JAMS Rules” has the meaning set forth in Section 17.2 (Dispute Resolution and Arbitration).

Losses” means damages, losses, liabilities, settlements, costs, expenses, or fines (including reasonable attorney’s fees and legal costs).

Notice” has the meaning set forth in Section 17.2 (Dispute Resolution and Arbitration).

Ordering Page” means the webpage in the Conclave Cloud Portal on which you register to use the Conclave Cloud Service, elect your desired subscription level and payment method and agree to the terms of this Agreement.

Other Applicable Export Laws” has the meaning set forth in Section 22 (Export Controls and Sanctions).

Person” means a natural person, partnership, domestic or foreign limited partnership, domestic or foreign limited liability company, trust, estate, association, corporation, or any other legal entity, or Governmental Authority.
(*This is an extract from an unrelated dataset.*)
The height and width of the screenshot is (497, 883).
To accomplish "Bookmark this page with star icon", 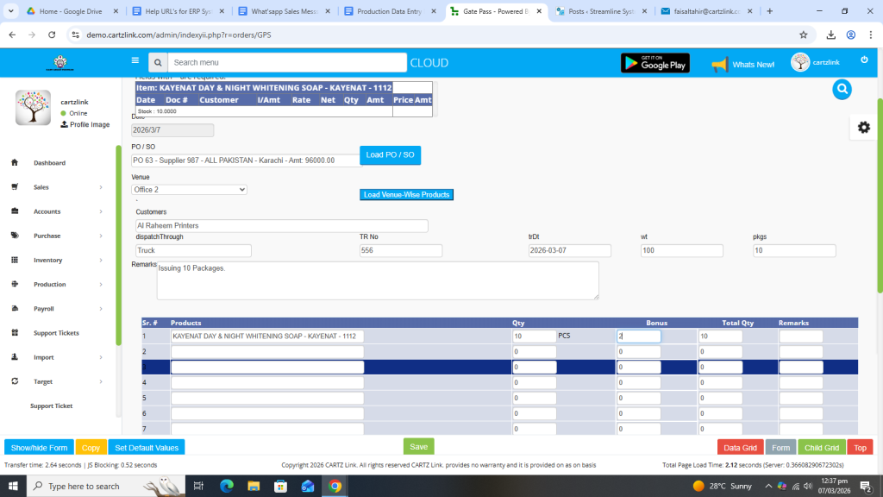I will click(x=803, y=35).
Personal Data” means information that identifies, relates to, describes, is reasonably capable of being associated with, or could reasonably be linked, directly or indirectly, with a particular natural person or household.
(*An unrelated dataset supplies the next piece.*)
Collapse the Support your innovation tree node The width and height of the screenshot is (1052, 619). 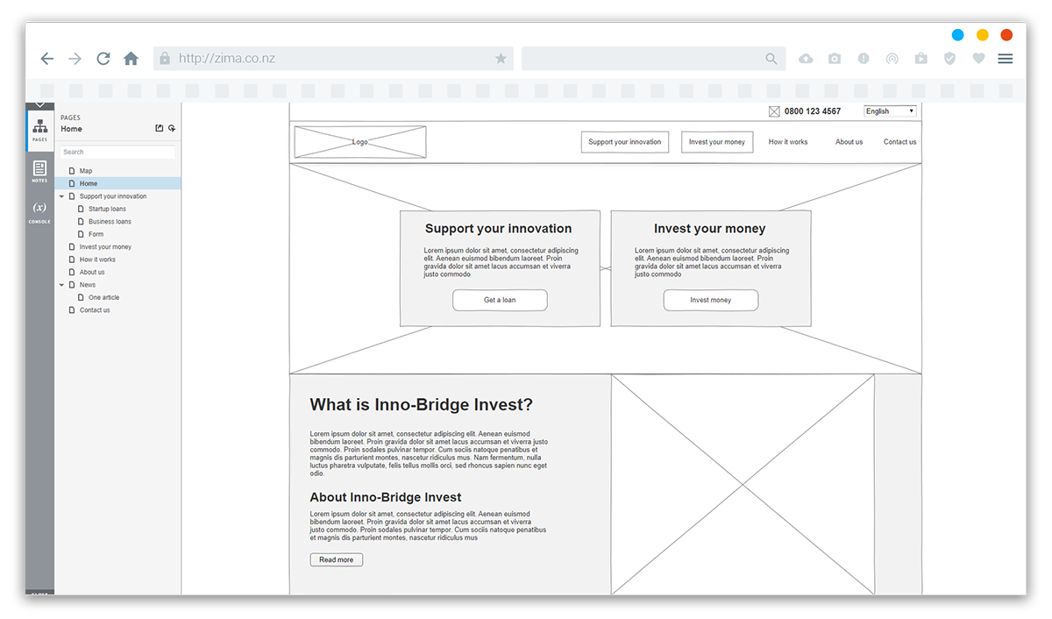[61, 196]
Public Cloud” means computing services provided by a third party service provider, based on a cloud computing model, in which such provider makes computing and related resources available.
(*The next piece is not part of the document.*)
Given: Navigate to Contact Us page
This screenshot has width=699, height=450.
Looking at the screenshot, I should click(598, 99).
R3” means (i) with respect to counterparties located in North America, R3 LLC, a Delaware limited liability company having its principal place of business at 1155 Avenue of the Americas, 34th floor, New York, New York 10036; or (ii) with respect to counterparties located outside of North America, R3 Limited, a company incorporated in England and Wales with company number 10103259, having its principal place of business at 2 London Wall Place, 12th floor, London, England, EC2Y 5AU.

Representatives” means, with respect to R3, R3’s Affiliates, its and their respective managers, officers, directors, employees, professional advisors, third party agents, consultants, auditors, developers and other independent contractors performing services for R3.

Service Attributes” shall mean usage data related to the Conclave Cloud Service (such as resource identifiers, meta-data tags, security and access roles, rules, usage policies, permissions, usage statistics and analytics) produced from your access to and use of the Conclave Cloud Service and/or R3’s provision of the Conclave Cloud Service.

Subscription Term” has the meaning set forth in Section 1.2 (Conclave Cloud Service Subscription).

Third Party Content” means software or other content, data, data feeds or services owned by third parties.

Tribunal” has the meaning set forth in Section 17.3 (Arbitration).

Use Policies” has the meaning set forth in Section 6.3 (Use Policies).

Use Rights” has the meaning set forth in Section 3 (Access and Use Rights).

U.S. Export Controls and Sanctions” has the meaning set forth in Section 22 (Export Controls and Sanctions).